End of the Gridlock?

Sam Schwartz revels in the congestion pricing plan after decades of advocating for alleviating traffic.

Sam Schwartz knew that New York’s crippling traffic jams were bad for the city long before he coined the term that would become synonymous with urban automotive nightmare. As a young New York City traffic engineer in the 1970s, Schwartz worked on never-implemented plans to close midtown Manhattan to cars at midday and charge tolls on 14 bridges that connect Manhattan to Brooklyn, Queens and the Bronx. Schwartz’s “grid-lock prevention program” during New York’s 1980 transit strike, which earned him the nickname “Gridlock Sam,” kept traffic flowing by banning driver-only cars during rush hour in most of Manhattan.

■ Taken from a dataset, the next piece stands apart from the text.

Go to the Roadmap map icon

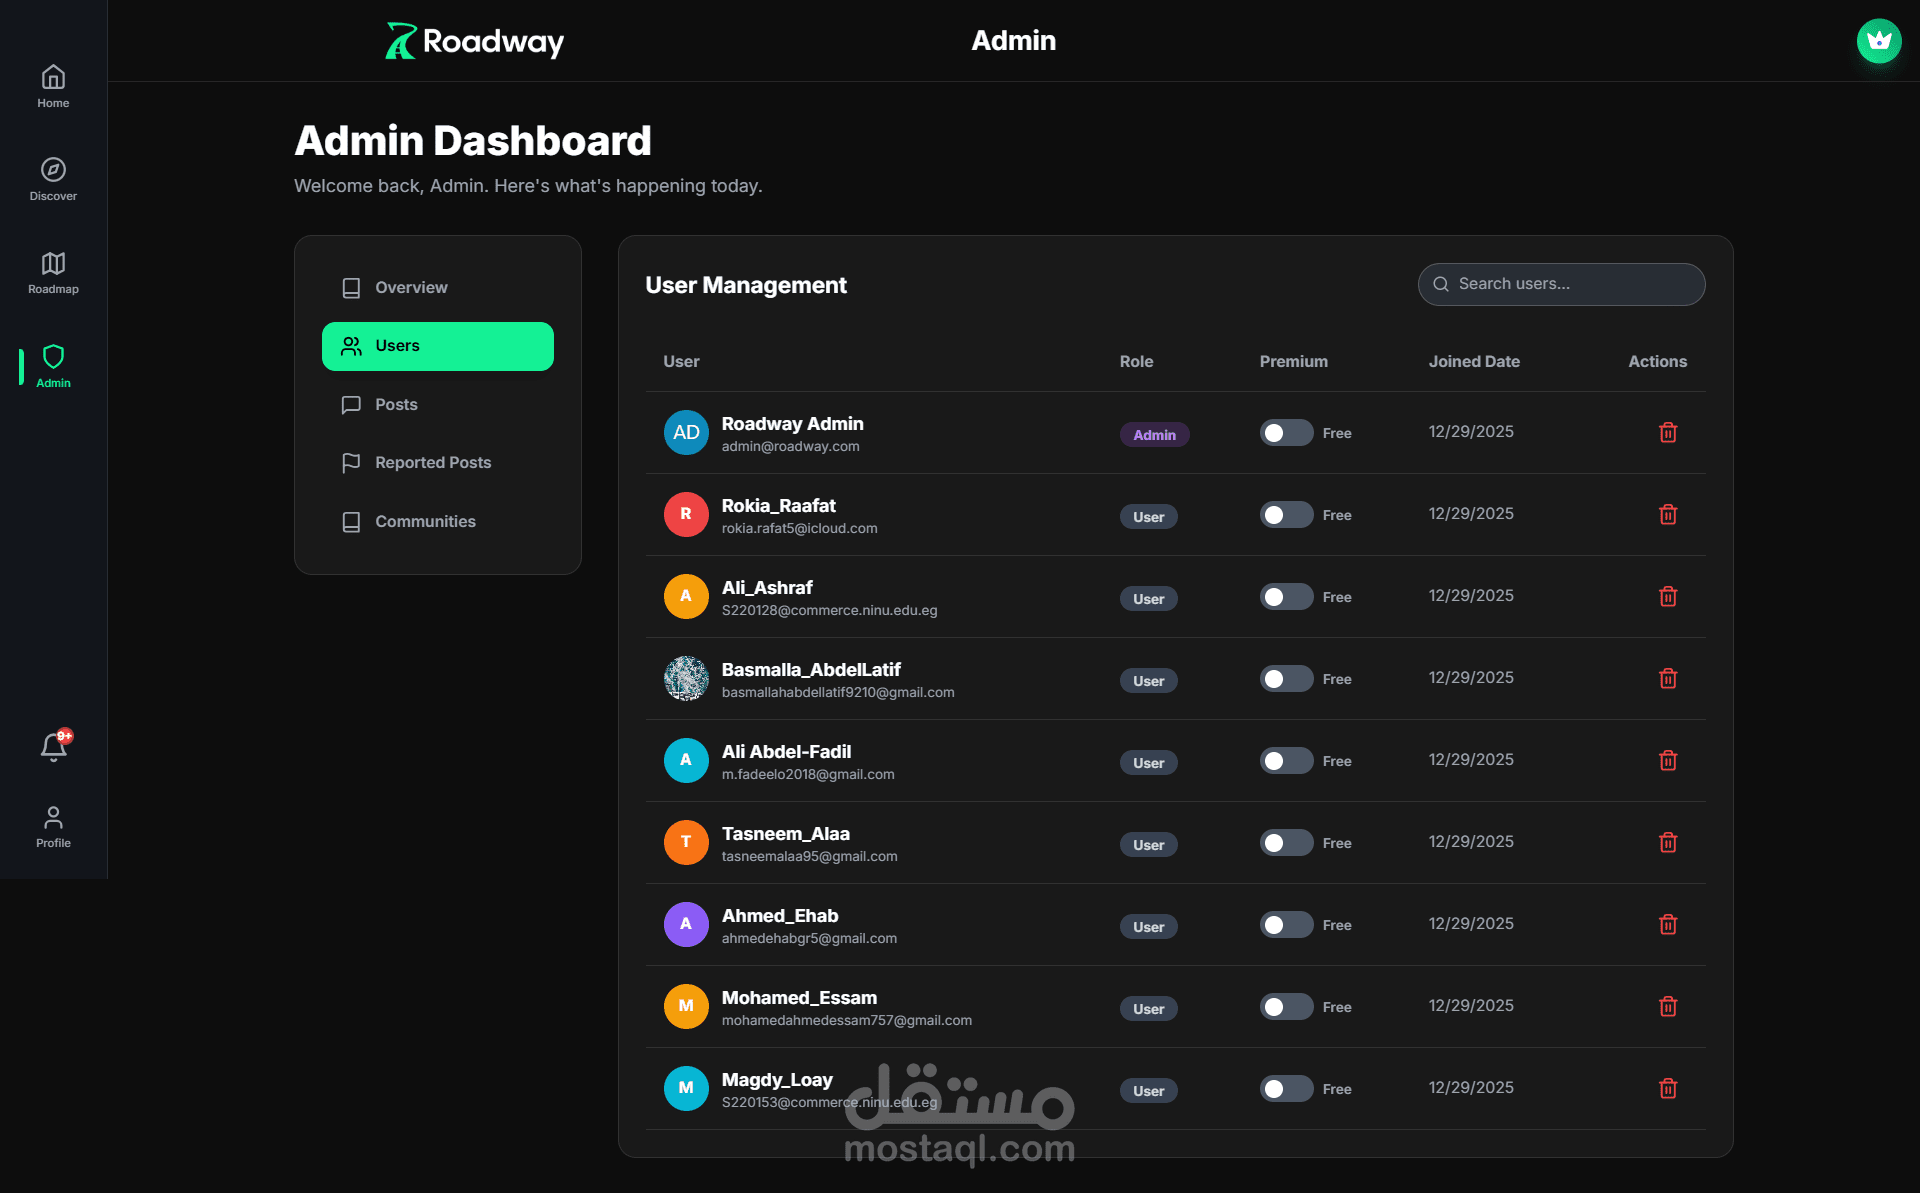[53, 264]
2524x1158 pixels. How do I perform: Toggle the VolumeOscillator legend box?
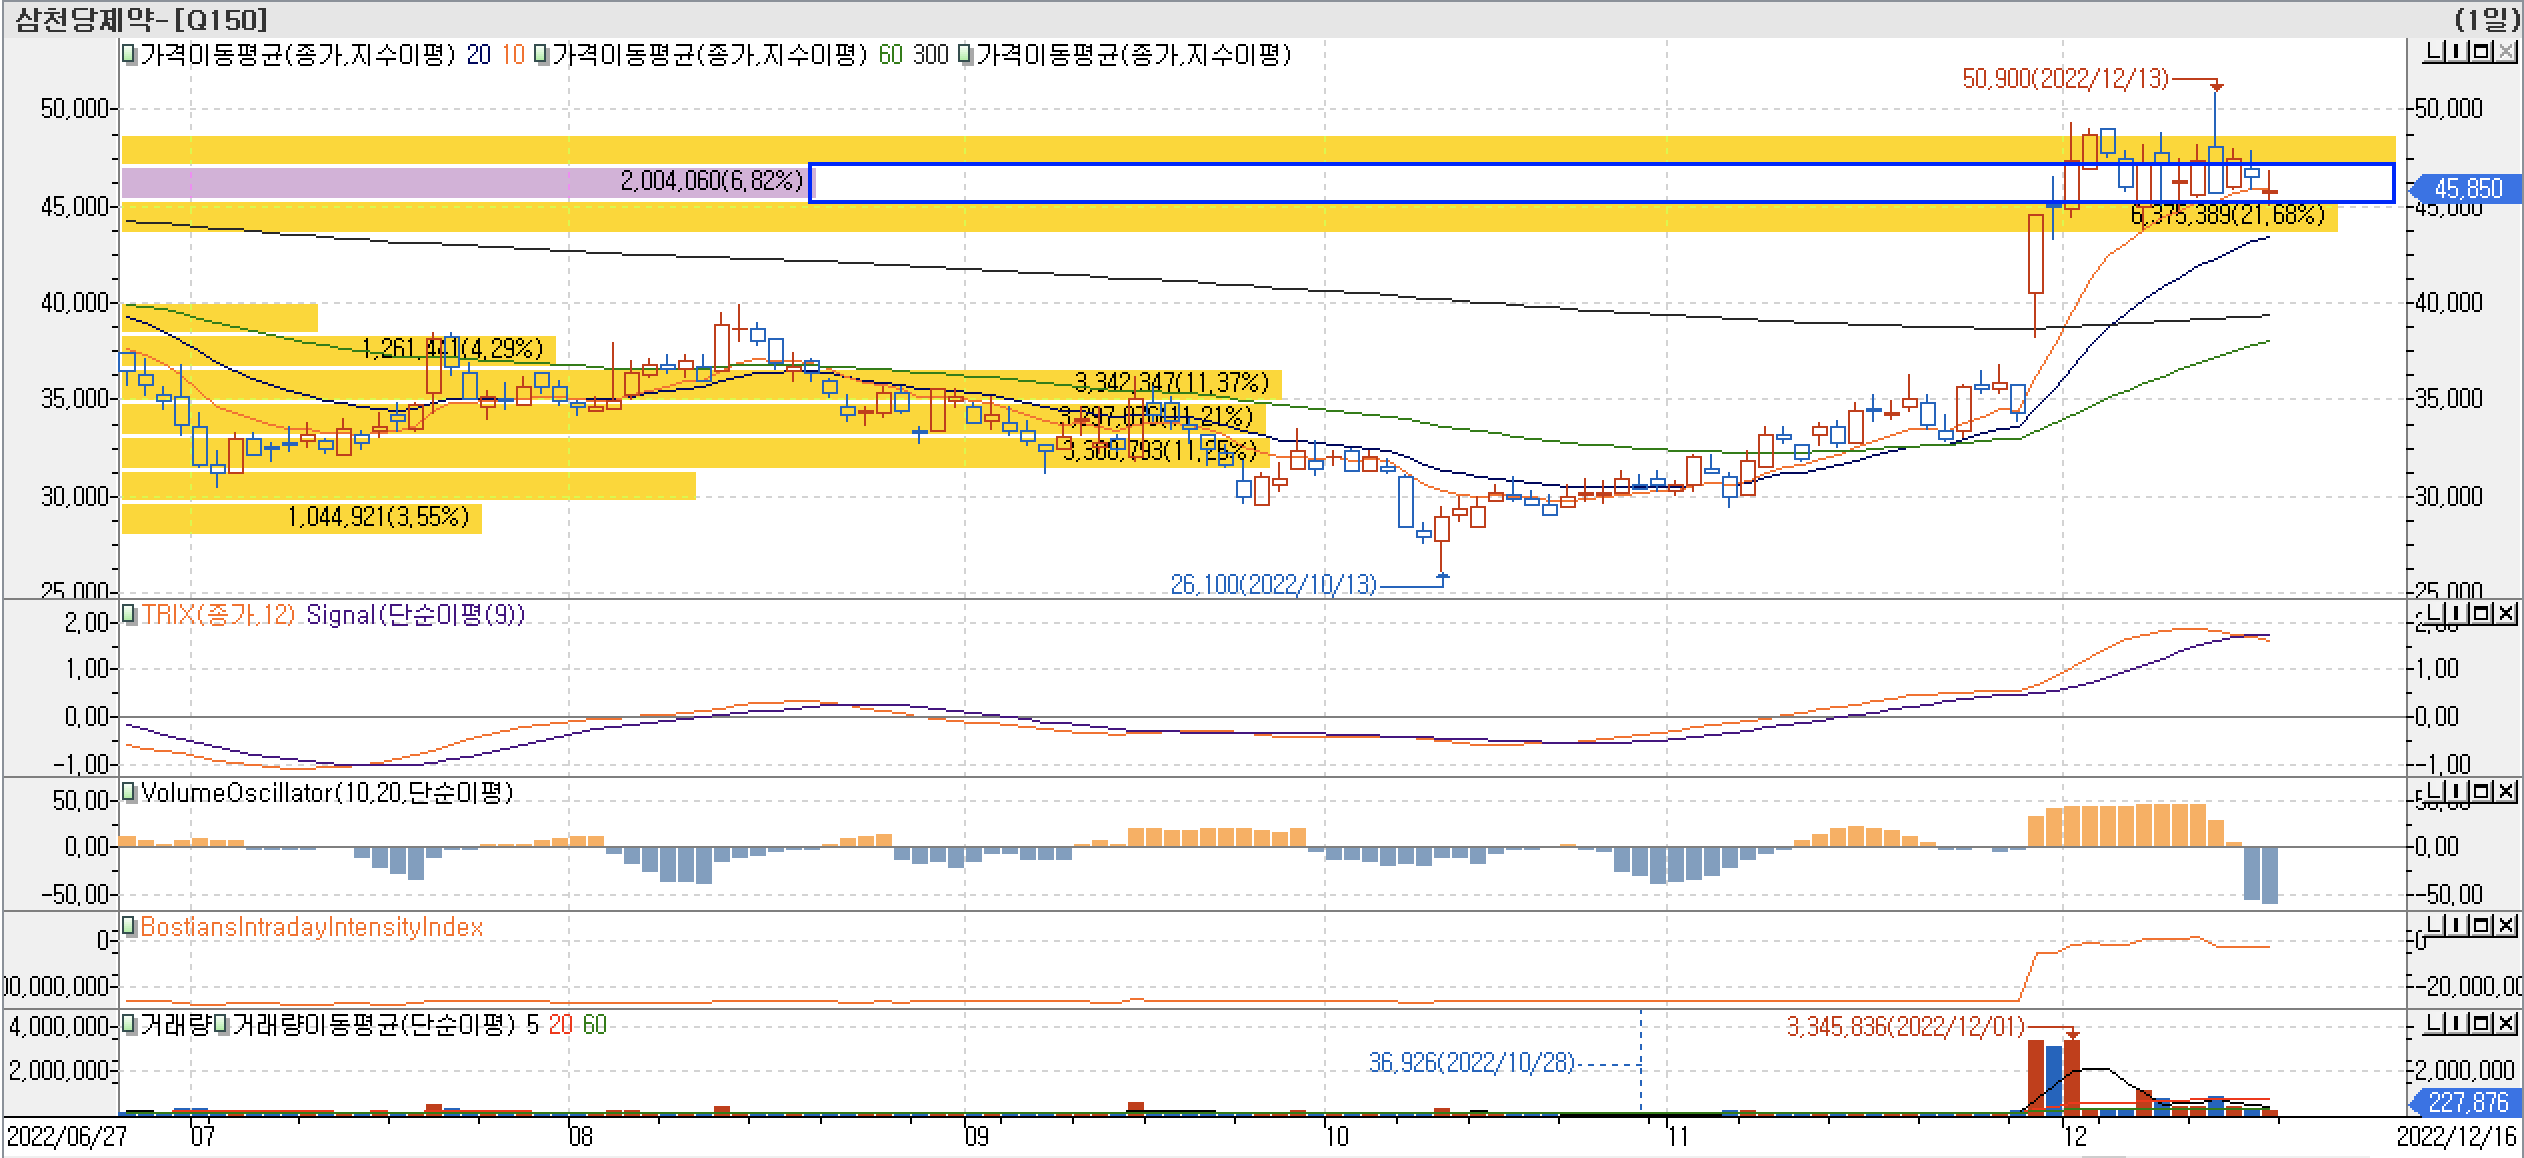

For 48 years, Schwartz has pursued his holy-grail solution to gridlock: congestion pricing. He wanted to charge drivers a fee to drive in the busiest parts of Manhattan. “I knew it was inevitable,” says Schwartz, now 71, “but would it be inevitable in my lifetime?”

Now it’s coming. In 2021, New York will be the first American city to charge drivers a toll to drive downtown. Congestion pricing has been deployed successfully in recent years in cities such as London and Stockholm, but in the United States, charging car owners to pay extra to get to where the action is has always seemed like a reform too far.